Another daylog, another depression musing and update.

As usual, a warning: this daylog is a purely personal musing on my own situation and issues, and deals with depression. If you don't care (and there's no reason you should), or this would annoy you, then skip this writeup immediately.

I have come to a bit of a realization about therapists. I have been to many, many therapists over the years, all across the boring vista of my life. I have had good therapists, awful therapists, and a few in-between. I've seen psychiatrists, psychologists, social workers, psychopharmacologists, psychotherapists and more. One constant has been my frustration with them and with the process they have used. The frustration has been there to a lesser or greater extent, but it has always been there. I have slowly realized a few things about this frustration and my relationship with therapy.

I'm the child of a psychiatrist. As a result, I have been exposed to the process of psychiatry and psychotherapy pretty much since before I could talk. I know that game. My mother used her training on her children unconsciously and continuously, despite her protestations that she would never do such a thing. This isn't me placing blame for that fact, it's just how life was - my mother loved being a psychiatrist, and she absorbed her training with the ferocity that all who love what they do bring to their schooling. It became something more than a tool for her; it became part of how she interacted with people on all walks of life. She was, naturally, aware when she was consciously using the tool, and she would use the tool on people outside her profession, but I believed her when she said she never used it on her children.

But whether or not she used it, it was a part of her all the time.

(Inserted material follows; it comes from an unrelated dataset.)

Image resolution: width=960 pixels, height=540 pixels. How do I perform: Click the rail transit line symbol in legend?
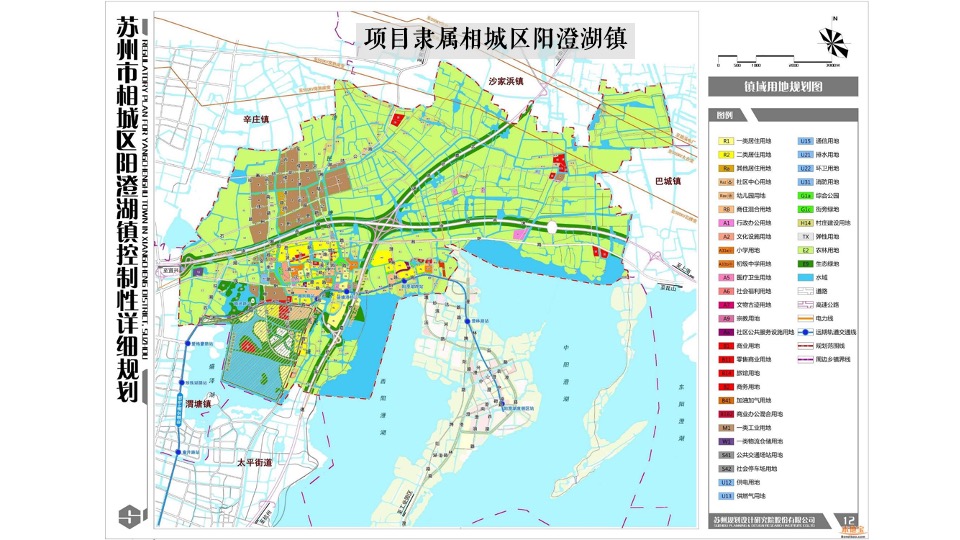807,331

As a result, my brother and I have what I think is an abnormally developed sense of our internal mental and emotional processes. I am in no way saying that we can control them any better than any other schmuck out there, nor that this awareness is completely 'real time.' However, generally, we know what our heads are doing in an abstract sense. We know when we're being sullen in reaction to a slight. We know when we're illogically and without reason being excessively hard on ourselves. We know when we are trying desperately to avoid confronting some issue or person. We might not be able to describe it right at the moment it's happening, but generally, the first time we think about it in relatively calm circumstances after the event, we can give you a pretty good picture of what parts of our psyche reared up and interfered with our actions.

As I've dealt with therapy, I've noticed that many therapists place a great premium on the Explanation, capital E. The truly incompetent therapists (and the amateurs) want to Explain to you what you've done and why. They're not so concerned with your role in the therapy process; they want to be the ones with the answer, and to divulge that answer to you from on high atop the altar of Professional Competence.

They're idiots.

The better therapists, the ones who are midrange to mostly-pretty-good, seem to have as their agenda the notion that the patient should be coached to an understanding of what is happening inside their head. They will hint, guide, lead where required - but their 'endgame' seems to be that moment when the patient stops talking, thinks furiously, and then slowly a Great Realization Dawns - they understand why they did whatever they did, why they do whatever they're doing. They, too, see the reasoning that the therapist has recognized and has been trying to push them towards. And that moment of realization, in the therapist's head, serves to allow them to defeat the behavior pattern, or to lessen the impact of whatever they've been doing to themselves.

These types of therapists don't do me any good, for one simple reason. There isn't any moment of realization. I know perfectly well what I'm doing to myself, usually how, and most of the time why. I say this from experience. Because of my childhood exposure to the notion of carefully observing the mind at work, I already know this stuff. As a result, I have so often been in therapy and had a moment where the therapist beams and makes as if to hand me a Great Realization, or sits expectantly and waits for me to come to the Great Realization, and every time I look at them coldly and say "And what? I know that. I know what I'm doing. I'm doing thus-and-so, and I'm doing it in this-and-that manner, and probably because of this-or-that."

Then they look at me, and almost immediately, they start trying to explain to me why either I'm not properly engaging in the therapeutic process, or why my problem is one that conventional therapy can't ameliorate.

Once in a great while, I meet a therapist who understands what I'm doing, and tries something else. But those are few and far between, and I get the feeling that even the really bright ones start to flounder when their main toolset is taken from them like that - and as a result, therapy for me, even from those who understand that the Great Explanation is bullshit and that the Great Realization won't occur in my case, is a very hit-or-miss business, and one which very often doesn't seem to produce any progress. Sometimes it actually doesn't produce any progress, but I have no choice but to grimly stick it out for four months or eight months, because really good therapists don't give up easily - and until they have told me that they've given up, I can't assume they won't be able to help me and quit.

And in the meantime, there's nothing really left to do but survive, grim and utterly thankless though that is.